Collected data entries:

▼▼▼

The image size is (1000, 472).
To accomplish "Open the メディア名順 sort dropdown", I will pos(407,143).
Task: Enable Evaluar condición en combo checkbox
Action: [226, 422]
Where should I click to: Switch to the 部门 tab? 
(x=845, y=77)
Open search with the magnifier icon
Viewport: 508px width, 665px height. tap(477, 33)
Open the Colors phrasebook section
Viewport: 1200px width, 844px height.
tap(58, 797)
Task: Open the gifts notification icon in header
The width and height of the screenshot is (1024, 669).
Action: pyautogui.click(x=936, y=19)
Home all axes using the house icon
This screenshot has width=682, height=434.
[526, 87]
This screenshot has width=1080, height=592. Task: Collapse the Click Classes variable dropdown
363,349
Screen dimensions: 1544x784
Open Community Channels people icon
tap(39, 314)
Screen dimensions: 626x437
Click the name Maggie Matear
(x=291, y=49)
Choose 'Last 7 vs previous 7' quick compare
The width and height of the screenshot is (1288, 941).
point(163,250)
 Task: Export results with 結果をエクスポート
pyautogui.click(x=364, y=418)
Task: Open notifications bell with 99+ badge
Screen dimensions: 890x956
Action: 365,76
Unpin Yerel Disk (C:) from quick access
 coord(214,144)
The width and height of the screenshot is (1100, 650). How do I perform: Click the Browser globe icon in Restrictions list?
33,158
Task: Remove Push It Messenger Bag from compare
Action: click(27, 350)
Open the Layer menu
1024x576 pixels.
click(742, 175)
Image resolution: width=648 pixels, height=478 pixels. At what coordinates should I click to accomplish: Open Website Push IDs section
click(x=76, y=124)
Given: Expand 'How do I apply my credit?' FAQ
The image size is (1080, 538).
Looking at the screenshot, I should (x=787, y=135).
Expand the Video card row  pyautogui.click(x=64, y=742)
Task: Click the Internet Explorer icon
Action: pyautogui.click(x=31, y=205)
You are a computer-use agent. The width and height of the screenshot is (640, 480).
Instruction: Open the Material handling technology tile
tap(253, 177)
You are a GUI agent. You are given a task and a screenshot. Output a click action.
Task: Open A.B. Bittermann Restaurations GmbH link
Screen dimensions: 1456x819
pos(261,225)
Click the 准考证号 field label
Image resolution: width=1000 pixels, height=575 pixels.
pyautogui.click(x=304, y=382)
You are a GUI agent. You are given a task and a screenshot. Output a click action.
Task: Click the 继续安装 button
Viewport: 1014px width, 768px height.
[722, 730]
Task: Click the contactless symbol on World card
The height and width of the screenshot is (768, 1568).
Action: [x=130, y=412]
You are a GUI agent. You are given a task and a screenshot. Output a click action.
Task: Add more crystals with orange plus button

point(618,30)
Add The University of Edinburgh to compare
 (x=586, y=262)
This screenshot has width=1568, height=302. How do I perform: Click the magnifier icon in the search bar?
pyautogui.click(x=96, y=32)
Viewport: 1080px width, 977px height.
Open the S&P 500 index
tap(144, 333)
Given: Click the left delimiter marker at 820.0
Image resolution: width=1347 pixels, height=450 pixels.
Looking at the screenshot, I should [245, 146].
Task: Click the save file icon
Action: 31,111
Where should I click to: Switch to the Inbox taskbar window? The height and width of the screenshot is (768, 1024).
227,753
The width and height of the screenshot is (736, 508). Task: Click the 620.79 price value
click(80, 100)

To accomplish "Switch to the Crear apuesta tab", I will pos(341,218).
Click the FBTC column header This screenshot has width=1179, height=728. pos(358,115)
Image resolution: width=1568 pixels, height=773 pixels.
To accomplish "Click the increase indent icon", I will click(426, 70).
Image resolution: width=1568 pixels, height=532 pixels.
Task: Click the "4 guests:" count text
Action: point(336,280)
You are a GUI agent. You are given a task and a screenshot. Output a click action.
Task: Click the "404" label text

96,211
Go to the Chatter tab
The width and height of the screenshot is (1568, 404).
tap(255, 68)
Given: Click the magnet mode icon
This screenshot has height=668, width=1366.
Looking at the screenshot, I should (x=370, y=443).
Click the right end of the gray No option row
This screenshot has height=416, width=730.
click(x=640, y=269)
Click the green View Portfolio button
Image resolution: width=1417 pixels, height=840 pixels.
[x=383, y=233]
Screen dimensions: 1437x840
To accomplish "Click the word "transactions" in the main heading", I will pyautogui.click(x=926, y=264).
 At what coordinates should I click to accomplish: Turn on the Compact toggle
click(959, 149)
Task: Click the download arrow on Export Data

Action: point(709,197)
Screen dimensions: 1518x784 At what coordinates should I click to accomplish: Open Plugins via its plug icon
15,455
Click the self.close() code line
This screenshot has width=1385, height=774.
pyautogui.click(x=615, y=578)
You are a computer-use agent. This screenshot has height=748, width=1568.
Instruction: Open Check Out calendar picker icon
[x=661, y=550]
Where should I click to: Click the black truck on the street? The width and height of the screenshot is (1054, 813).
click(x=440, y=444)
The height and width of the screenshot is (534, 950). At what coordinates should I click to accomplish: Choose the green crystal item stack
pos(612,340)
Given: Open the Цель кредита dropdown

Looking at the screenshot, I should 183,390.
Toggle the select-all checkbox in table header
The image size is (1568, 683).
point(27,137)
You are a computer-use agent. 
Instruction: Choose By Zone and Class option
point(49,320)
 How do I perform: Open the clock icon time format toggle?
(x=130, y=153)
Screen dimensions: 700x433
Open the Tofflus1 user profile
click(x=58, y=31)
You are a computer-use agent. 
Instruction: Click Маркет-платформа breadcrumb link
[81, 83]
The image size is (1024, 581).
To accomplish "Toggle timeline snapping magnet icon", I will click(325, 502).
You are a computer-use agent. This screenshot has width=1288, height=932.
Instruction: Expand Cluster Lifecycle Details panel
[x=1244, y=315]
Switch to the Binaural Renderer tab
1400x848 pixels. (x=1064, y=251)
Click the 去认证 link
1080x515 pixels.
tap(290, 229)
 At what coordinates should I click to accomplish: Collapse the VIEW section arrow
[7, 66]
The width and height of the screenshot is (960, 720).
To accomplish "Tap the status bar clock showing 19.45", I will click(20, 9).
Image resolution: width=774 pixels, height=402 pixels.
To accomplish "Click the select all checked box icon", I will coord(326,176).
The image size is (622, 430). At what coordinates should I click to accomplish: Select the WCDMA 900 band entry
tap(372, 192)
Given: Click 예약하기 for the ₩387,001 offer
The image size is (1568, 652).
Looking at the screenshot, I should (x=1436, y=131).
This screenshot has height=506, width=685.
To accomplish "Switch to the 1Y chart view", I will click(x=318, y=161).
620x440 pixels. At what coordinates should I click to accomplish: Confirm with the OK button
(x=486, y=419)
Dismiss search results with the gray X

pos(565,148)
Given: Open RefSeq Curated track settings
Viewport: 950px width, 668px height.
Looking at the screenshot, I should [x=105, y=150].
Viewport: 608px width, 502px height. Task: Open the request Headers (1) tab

▲▲▲

Work to be completed — Using the records above, select and copy every line that has the word "computer".

Reply to the exercise —
You are a computer-use agent. The width and height of the screenshot is (640, 480).
You are a computer-use agent. This screenshot has height=748, width=1568.
You are a computer-use agent. 
You are a computer-use agent. 
You are a computer-use agent. This screenshot has width=1288, height=932.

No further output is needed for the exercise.